Rewrite the rows below with every "pixels" changed to "px" and nothing else altered, leaving out the pictures.

-- Start --

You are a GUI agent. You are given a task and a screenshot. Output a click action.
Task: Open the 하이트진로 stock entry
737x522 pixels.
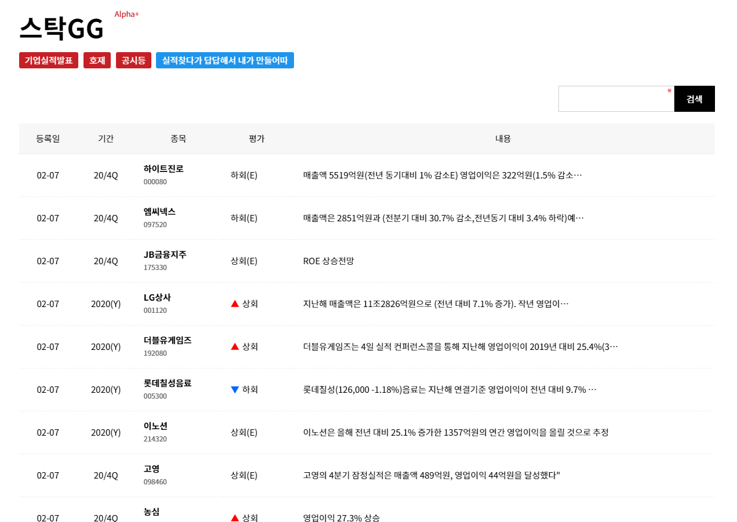pyautogui.click(x=164, y=169)
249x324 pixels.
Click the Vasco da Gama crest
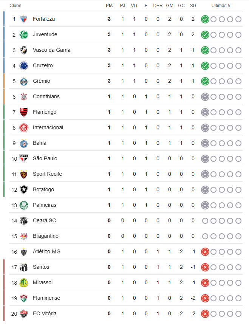(x=24, y=50)
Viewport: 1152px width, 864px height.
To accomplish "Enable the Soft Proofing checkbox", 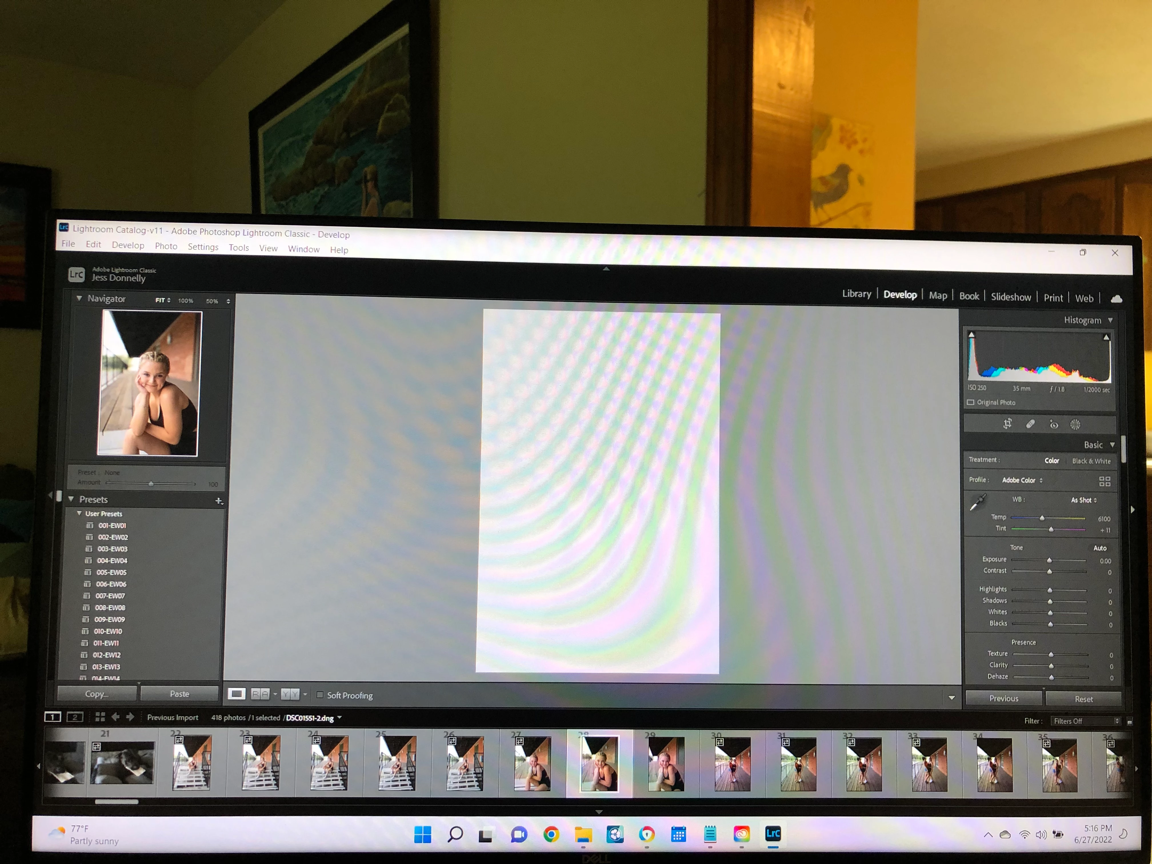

-- End --

* [Solution below]
You are a GUI agent. You are given a task and a screenshot. Output a click action.
Task: Open the 하이트진로 stock entry
737x522 px.
pyautogui.click(x=164, y=169)
249x324 px.
Click the Vasco da Gama crest
(x=24, y=50)
Viewport: 1152px width, 864px height.
To accomplish "Enable the Soft Proofing checkbox", 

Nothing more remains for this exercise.